> **TASK STATEMENT**: Reproduce the listing exactly, so that no line differs from the original.

> **RECORD EXCERPTS**:
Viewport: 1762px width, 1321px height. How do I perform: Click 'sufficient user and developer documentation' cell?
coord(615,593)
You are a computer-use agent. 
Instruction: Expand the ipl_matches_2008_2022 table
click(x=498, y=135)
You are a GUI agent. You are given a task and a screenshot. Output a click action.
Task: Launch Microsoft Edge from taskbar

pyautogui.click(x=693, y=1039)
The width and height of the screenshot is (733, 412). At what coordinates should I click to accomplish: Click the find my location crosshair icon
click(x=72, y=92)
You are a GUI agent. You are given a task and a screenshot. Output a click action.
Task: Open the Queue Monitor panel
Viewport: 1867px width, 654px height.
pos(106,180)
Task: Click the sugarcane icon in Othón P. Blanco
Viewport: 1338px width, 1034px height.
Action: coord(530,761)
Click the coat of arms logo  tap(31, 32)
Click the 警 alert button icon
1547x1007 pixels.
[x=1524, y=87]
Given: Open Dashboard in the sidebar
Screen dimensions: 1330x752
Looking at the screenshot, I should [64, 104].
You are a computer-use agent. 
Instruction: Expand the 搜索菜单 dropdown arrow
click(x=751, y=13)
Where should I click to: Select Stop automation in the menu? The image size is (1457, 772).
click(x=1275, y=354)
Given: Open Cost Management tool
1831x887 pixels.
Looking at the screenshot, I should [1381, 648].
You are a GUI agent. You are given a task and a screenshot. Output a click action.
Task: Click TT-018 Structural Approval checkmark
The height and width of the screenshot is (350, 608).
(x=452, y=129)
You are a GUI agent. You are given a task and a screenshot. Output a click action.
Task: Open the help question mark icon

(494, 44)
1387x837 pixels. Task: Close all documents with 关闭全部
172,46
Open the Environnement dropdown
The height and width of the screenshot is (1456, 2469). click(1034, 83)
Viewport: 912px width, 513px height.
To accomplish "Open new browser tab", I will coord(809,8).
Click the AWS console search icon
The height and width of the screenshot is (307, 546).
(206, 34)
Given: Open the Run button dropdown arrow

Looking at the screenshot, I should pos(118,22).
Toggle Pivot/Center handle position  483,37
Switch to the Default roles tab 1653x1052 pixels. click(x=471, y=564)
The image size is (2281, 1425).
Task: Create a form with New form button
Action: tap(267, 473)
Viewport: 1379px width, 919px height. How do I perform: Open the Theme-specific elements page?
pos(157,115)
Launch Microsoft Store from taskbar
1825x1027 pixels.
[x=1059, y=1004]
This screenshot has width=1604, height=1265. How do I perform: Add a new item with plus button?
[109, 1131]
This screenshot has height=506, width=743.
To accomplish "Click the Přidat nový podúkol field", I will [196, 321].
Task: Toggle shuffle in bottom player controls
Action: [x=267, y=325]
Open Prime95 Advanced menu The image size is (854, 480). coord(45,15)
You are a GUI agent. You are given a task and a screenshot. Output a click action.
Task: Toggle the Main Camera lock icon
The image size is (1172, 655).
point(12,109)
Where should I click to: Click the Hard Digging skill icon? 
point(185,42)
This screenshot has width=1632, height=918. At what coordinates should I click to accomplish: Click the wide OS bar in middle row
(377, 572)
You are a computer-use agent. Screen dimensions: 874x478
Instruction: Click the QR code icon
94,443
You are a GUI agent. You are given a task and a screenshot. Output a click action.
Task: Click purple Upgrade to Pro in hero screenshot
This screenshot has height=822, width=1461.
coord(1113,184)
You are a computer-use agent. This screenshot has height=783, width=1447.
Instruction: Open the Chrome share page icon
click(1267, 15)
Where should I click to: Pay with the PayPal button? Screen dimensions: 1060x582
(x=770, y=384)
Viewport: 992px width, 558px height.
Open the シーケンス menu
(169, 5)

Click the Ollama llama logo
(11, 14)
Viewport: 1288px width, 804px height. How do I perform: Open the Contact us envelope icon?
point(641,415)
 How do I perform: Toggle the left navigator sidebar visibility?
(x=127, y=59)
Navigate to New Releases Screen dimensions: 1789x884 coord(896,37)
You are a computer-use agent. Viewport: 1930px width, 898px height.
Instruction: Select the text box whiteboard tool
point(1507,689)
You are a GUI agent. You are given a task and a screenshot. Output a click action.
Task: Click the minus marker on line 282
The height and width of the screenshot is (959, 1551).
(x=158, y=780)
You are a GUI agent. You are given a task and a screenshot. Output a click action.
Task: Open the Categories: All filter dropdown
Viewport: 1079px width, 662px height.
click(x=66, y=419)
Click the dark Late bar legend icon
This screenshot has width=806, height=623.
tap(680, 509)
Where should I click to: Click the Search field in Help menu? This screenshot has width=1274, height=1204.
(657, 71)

> **TASK RESULT**:
Viewport: 1762px width, 1321px height. How do I perform: Click 'sufficient user and developer documentation' cell?
coord(615,593)
You are a computer-use agent. 
Instruction: Expand the ipl_matches_2008_2022 table
click(x=498, y=135)
You are a GUI agent. You are given a task and a screenshot. Output a click action.
Task: Launch Microsoft Edge from taskbar

pyautogui.click(x=693, y=1039)
The width and height of the screenshot is (733, 412). At what coordinates should I click to accomplish: Click the find my location crosshair icon
click(x=72, y=92)
You are a GUI agent. You are given a task and a screenshot. Output a click action.
Task: Open the Queue Monitor panel
Viewport: 1867px width, 654px height.
pos(106,180)
Task: Click the sugarcane icon in Othón P. Blanco
Viewport: 1338px width, 1034px height.
Action: coord(530,761)
Click the coat of arms logo  tap(31, 32)
Click the 警 alert button icon
1547x1007 pixels.
[x=1524, y=87]
Given: Open Dashboard in the sidebar
Screen dimensions: 1330x752
Looking at the screenshot, I should [64, 104].
You are a computer-use agent. 
Instruction: Expand the 搜索菜单 dropdown arrow
click(x=751, y=13)
Where should I click to: Select Stop automation in the menu? The image size is (1457, 772).
click(x=1275, y=354)
Given: Open Cost Management tool
1831x887 pixels.
Looking at the screenshot, I should [1381, 648].
You are a GUI agent. You are given a task and a screenshot. Output a click action.
Task: Click TT-018 Structural Approval checkmark
The height and width of the screenshot is (350, 608).
(x=452, y=129)
You are a GUI agent. You are given a task and a screenshot. Output a click action.
Task: Open the help question mark icon

(494, 44)
1387x837 pixels. Task: Close all documents with 关闭全部
172,46
Open the Environnement dropdown
The height and width of the screenshot is (1456, 2469). click(1034, 83)
Viewport: 912px width, 513px height.
To accomplish "Open new browser tab", I will coord(809,8).
Click the AWS console search icon
The height and width of the screenshot is (307, 546).
(206, 34)
Given: Open the Run button dropdown arrow

Looking at the screenshot, I should pos(118,22).
Toggle Pivot/Center handle position  483,37
Switch to the Default roles tab 1653x1052 pixels. click(x=471, y=564)
The image size is (2281, 1425).
Task: Create a form with New form button
Action: tap(267, 473)
Viewport: 1379px width, 919px height. How do I perform: Open the Theme-specific elements page?
pos(157,115)
Launch Microsoft Store from taskbar
1825x1027 pixels.
[x=1059, y=1004]
This screenshot has width=1604, height=1265. How do I perform: Add a new item with plus button?
[109, 1131]
This screenshot has height=506, width=743.
To accomplish "Click the Přidat nový podúkol field", I will [196, 321].
Task: Toggle shuffle in bottom player controls
Action: [x=267, y=325]
Open Prime95 Advanced menu The image size is (854, 480). coord(45,15)
You are a GUI agent. You are given a task and a screenshot. Output a click action.
Task: Toggle the Main Camera lock icon
The image size is (1172, 655).
point(12,109)
Where should I click to: Click the Hard Digging skill icon? 
point(185,42)
This screenshot has width=1632, height=918. At what coordinates should I click to accomplish: Click the wide OS bar in middle row
(377, 572)
You are a computer-use agent. Screen dimensions: 874x478
Instruction: Click the QR code icon
94,443
You are a GUI agent. You are given a task and a screenshot. Output a click action.
Task: Click purple Upgrade to Pro in hero screenshot
This screenshot has height=822, width=1461.
coord(1113,184)
You are a computer-use agent. This screenshot has height=783, width=1447.
Instruction: Open the Chrome share page icon
click(1267, 15)
Where should I click to: Pay with the PayPal button? Screen dimensions: 1060x582
(x=770, y=384)
Viewport: 992px width, 558px height.
Open the シーケンス menu
(169, 5)

Click the Ollama llama logo
(11, 14)
Viewport: 1288px width, 804px height. How do I perform: Open the Contact us envelope icon?
point(641,415)
 How do I perform: Toggle the left navigator sidebar visibility?
(x=127, y=59)
Navigate to New Releases Screen dimensions: 1789x884 coord(896,37)
You are a computer-use agent. Viewport: 1930px width, 898px height.
Instruction: Select the text box whiteboard tool
point(1507,689)
You are a GUI agent. You are given a task and a screenshot. Output a click action.
Task: Click the minus marker on line 282
The height and width of the screenshot is (959, 1551).
(x=158, y=780)
You are a GUI agent. You are given a task and a screenshot. Output a click action.
Task: Open the Categories: All filter dropdown
Viewport: 1079px width, 662px height.
click(x=66, y=419)
Click the dark Late bar legend icon
This screenshot has width=806, height=623.
tap(680, 509)
Where should I click to: Click the Search field in Help menu? This screenshot has width=1274, height=1204.
(657, 71)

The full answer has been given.